Ross treated the visitors to coffee and biscuits in his cabin. After leaving the cabin, we learn in The Last Voyage of Captain John Ross, “they danced Scotch reels on the deck with the sailors, during which the mirth and joy of Sakeouse knew no bounds.” Ross observed that one of the young women caught the eye of Sakeouse. One of the ship’s officers, seeing what was unfolding, gave him “a lady’s shawl, ornamented with spangles as an offering for her acceptance.” Sakeouse “presented it in a most respectful, and not ungraceful manner to the damsel, who bashfully took a pewter ring from her finger and gave it to him in return, rewarding him at the same time with an eloquent smile.”
After the festivities, Sakeouse escorted the visitors ashore. Next day, when he failed to return, a boat went to fetch him. The young Inuk had broken his collarbone while demonstrating how his gun worked. He had overloaded it to make an impression¾“plenty of powder, plenty of kill”—and had failed to anticipate the greater recoil. He took some weeks to heal.
Amidst heavy gales, the two navy ships beat north through enormous icebergs along the coast of Greenland. In Melville Bay on August 9, someone spotted a small group of men gesticulating from the shore. Ross sent a party to make contact, but the men fled on their dogsleds, disappearing among the hummocks. Ross had brought a great many items for trade, among them 2,000 needles, 200 mirrors, thirty pairs of scissors, 150 pounds of soap, forty umbrellas, and 129 gallons of gin.
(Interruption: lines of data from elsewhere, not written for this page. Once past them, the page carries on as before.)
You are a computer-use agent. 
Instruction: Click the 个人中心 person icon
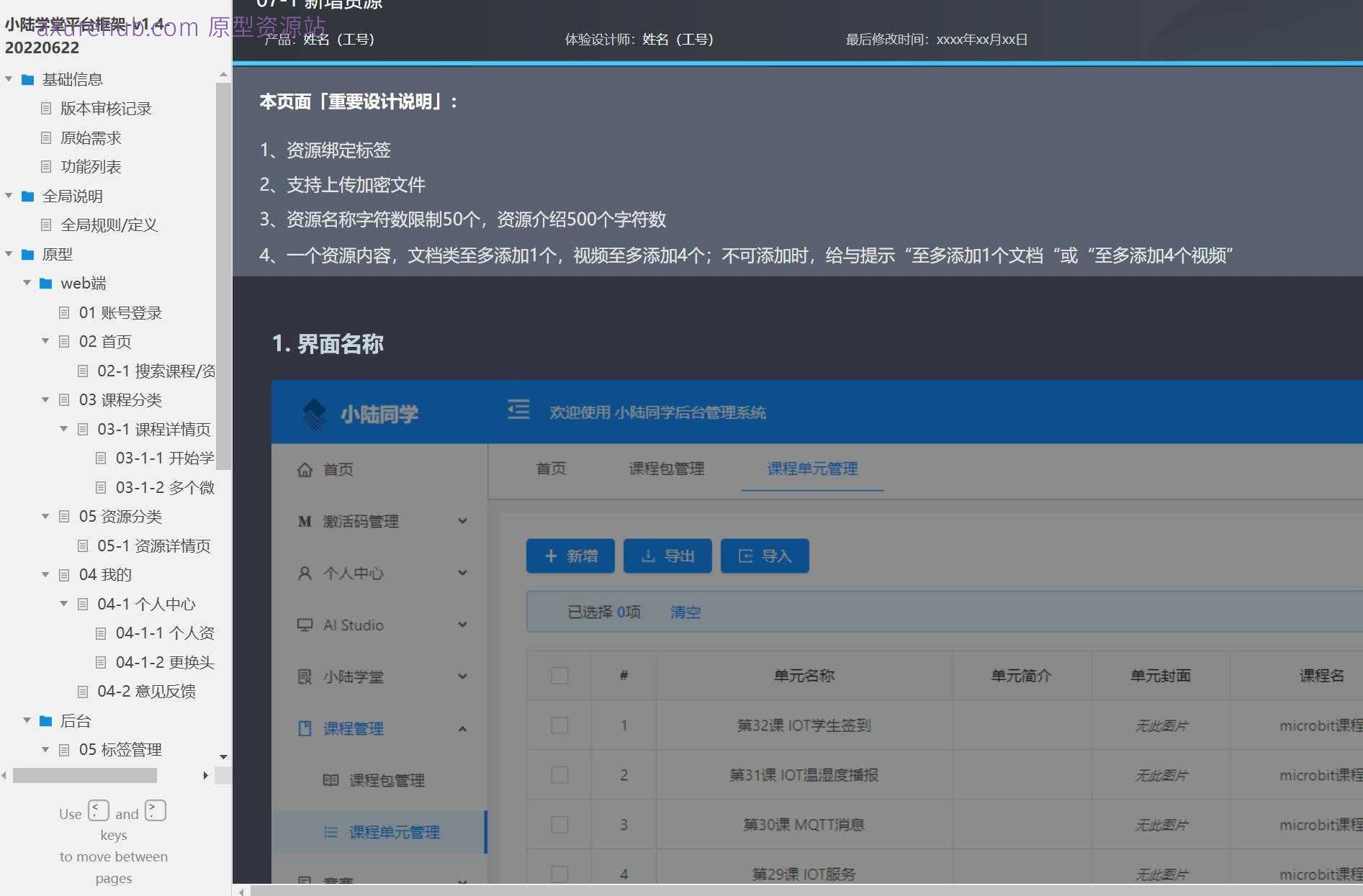(x=305, y=573)
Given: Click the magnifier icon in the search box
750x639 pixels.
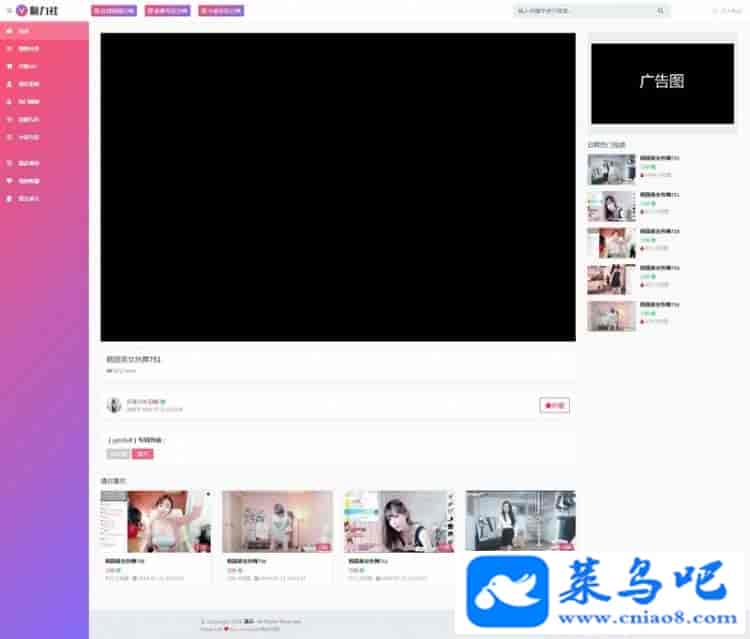Looking at the screenshot, I should [x=660, y=11].
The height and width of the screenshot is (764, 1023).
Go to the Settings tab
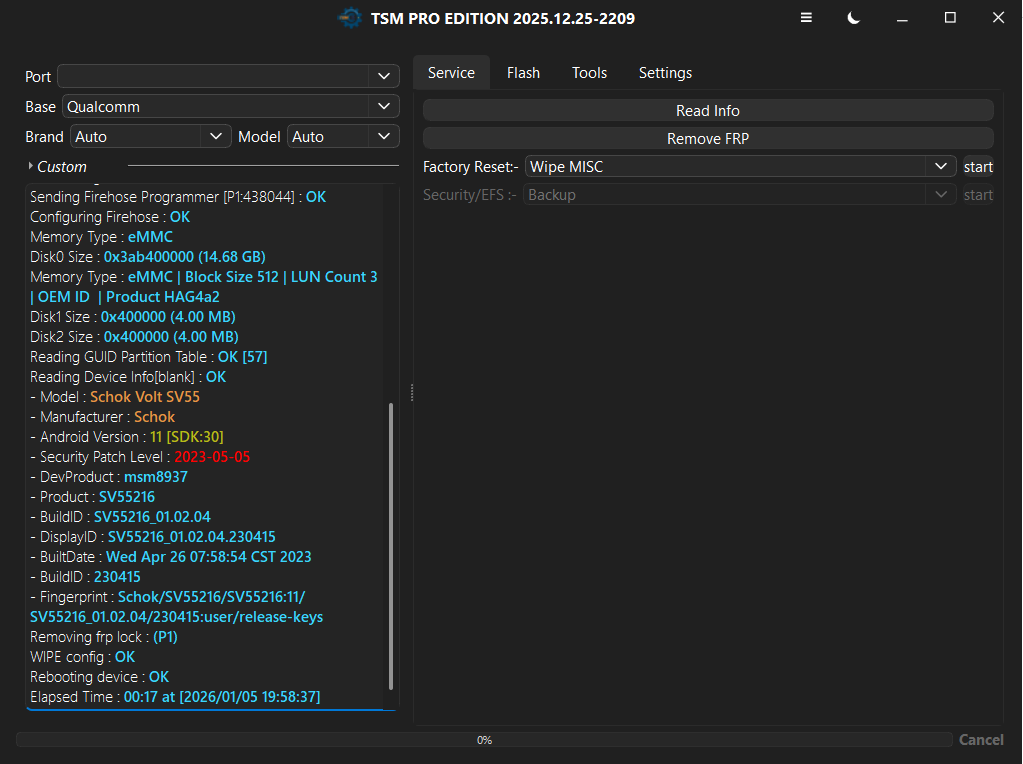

He placed a cache of goods on shore. The following day, Inuit came charging hard, driving eight dogsleds. One mile from the ships, they halted and stood waiting. As a boy, Sakeouse had heard that northern Greenland was “inhabited by an exceedingly ferocious race of giants, who were great cannibals.” Even so, unarmed, alone, and carrying a white flag, he went out to meet the northerners. He halted on one side of a great crack or lead in the ice.
After some difficulty, Sakeouse found a dialect, Humooke, in which he could communicate with the strangers. They had never seen a sailing ship or, even from a distance, a white man. Sakeouse tossed the men a string of beads and a checkered shirt. Soon questions and answers were flying back and forth.
Ross gathered more presents and, with Edward Parry, his second in command, set out across the ice. They wore their naval uniforms, complete with cocked hats and tailcoats, and together with Sakeouse, they distributed gifts to a welcoming party that had now grown to eight local men and fifty howling dogs. Soon enough, all the ships’ officers had come ashore, while the crews of both ships stood laughing and shouting encouragement.
“The impression made by this scene upon [Sakeouse] was so strong,” according to the Penny Magazine, “that he afterwards executed a drawing of it from memory. That drawing, illustrating the first meeting of native northern Greenlanders and British sailors, turned up in John Ross’s book about his voyage. The Beinecke Library declared it “certainly the earliest representational work by a Native American artist to be so reproduced.”